| Exercise inputs |
>>>

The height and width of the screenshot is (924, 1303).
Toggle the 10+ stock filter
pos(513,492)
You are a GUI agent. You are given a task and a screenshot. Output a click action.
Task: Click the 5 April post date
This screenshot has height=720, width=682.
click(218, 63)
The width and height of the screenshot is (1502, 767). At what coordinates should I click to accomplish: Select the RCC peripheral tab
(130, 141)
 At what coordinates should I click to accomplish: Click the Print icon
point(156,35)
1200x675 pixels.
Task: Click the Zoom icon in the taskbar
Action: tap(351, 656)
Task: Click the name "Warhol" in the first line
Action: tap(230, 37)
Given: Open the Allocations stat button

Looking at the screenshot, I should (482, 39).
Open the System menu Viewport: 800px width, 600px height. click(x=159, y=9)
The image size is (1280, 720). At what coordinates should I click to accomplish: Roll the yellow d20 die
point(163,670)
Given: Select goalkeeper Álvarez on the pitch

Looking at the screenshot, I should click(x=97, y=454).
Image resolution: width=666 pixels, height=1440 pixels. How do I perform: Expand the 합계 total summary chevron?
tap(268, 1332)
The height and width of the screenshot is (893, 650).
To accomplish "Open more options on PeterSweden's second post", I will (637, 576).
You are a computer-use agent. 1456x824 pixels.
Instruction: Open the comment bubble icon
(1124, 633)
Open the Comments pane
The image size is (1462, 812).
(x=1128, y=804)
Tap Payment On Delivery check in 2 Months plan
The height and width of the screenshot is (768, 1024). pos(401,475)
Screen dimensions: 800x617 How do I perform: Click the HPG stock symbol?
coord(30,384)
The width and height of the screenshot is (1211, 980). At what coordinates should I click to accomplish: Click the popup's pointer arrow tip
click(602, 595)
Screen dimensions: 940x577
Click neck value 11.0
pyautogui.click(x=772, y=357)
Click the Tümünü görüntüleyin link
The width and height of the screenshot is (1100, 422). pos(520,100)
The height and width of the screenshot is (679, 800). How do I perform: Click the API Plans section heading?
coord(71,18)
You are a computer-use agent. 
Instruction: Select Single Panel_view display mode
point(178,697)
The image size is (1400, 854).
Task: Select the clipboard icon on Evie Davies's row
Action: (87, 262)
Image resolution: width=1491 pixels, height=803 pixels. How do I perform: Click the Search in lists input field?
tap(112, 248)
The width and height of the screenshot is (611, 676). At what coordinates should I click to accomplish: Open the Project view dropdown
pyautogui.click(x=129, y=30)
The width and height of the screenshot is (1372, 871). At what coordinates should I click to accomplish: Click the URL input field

<<<

Filter the records above and return every line that holds the word "computer".

You are a computer-use agent. 1456x824 pixels.
You are a computer-use agent. 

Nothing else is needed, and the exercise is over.